─── PROVIDED ENTRIES
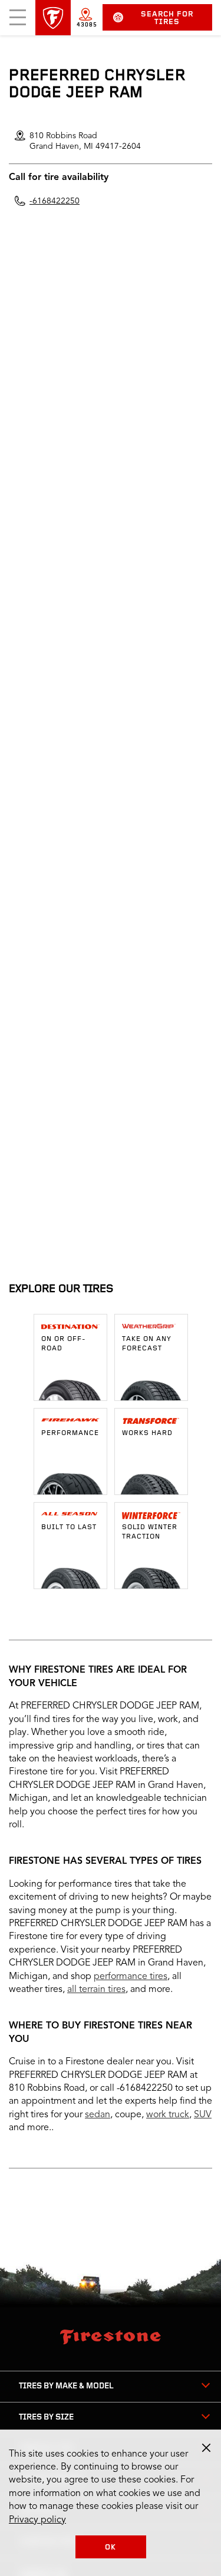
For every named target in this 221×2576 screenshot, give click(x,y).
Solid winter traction (149, 1532)
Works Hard (147, 1433)
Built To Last (69, 1527)
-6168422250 (54, 201)
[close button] (206, 2448)
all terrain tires (96, 1989)
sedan (97, 2115)
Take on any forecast (146, 1344)
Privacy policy (37, 2520)
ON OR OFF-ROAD (63, 1344)
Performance (70, 1433)
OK (110, 2547)
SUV (203, 2115)
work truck (167, 2115)
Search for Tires (167, 18)
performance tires (130, 1976)
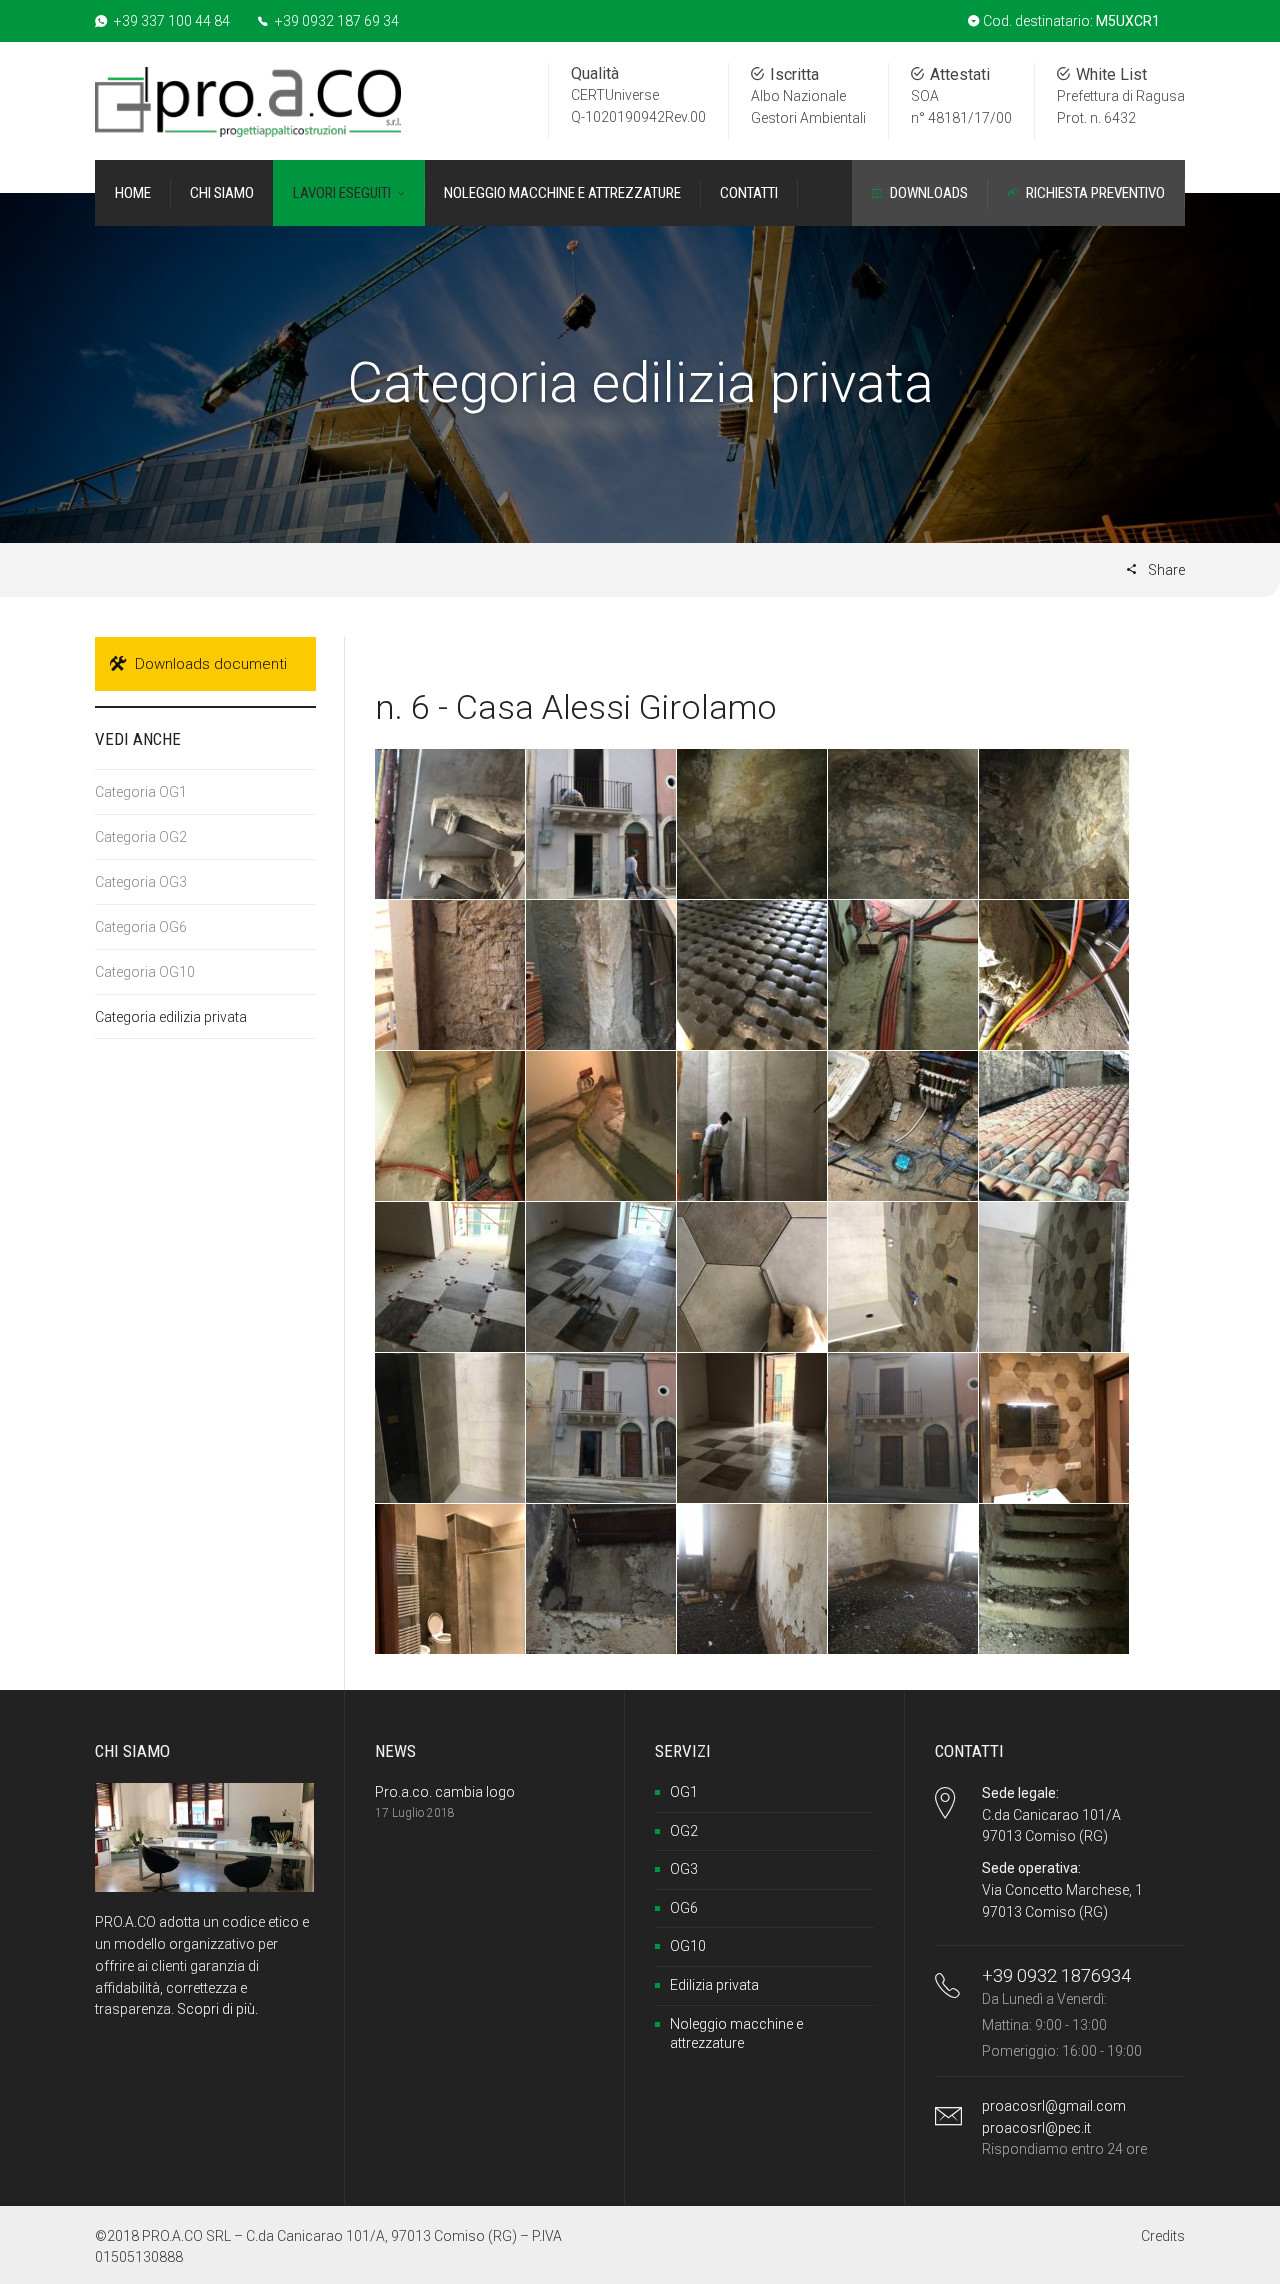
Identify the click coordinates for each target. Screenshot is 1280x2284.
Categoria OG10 (145, 972)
──────
TASK OBJECTIVE:
Repeat the material exactly and drop each image.

EXERCISE RESULT:
For every named target in this 221×2576 screenshot, give click(x,y).
Solid winter traction (149, 1532)
Works Hard (147, 1433)
Built To Last (69, 1527)
-6168422250 (54, 201)
[close button] (206, 2448)
all terrain tires (96, 1989)
sedan (97, 2115)
Take on any forecast (146, 1344)
Privacy policy (37, 2520)
ON OR OFF-ROAD (63, 1344)
Performance (70, 1433)
OK (110, 2547)
SUV (203, 2115)
work truck (167, 2115)
Search for Tires (167, 18)
performance tires (130, 1976)
Identify the click coordinates for each target. Screenshot is 1280x2284.
Categoria OG10 (145, 972)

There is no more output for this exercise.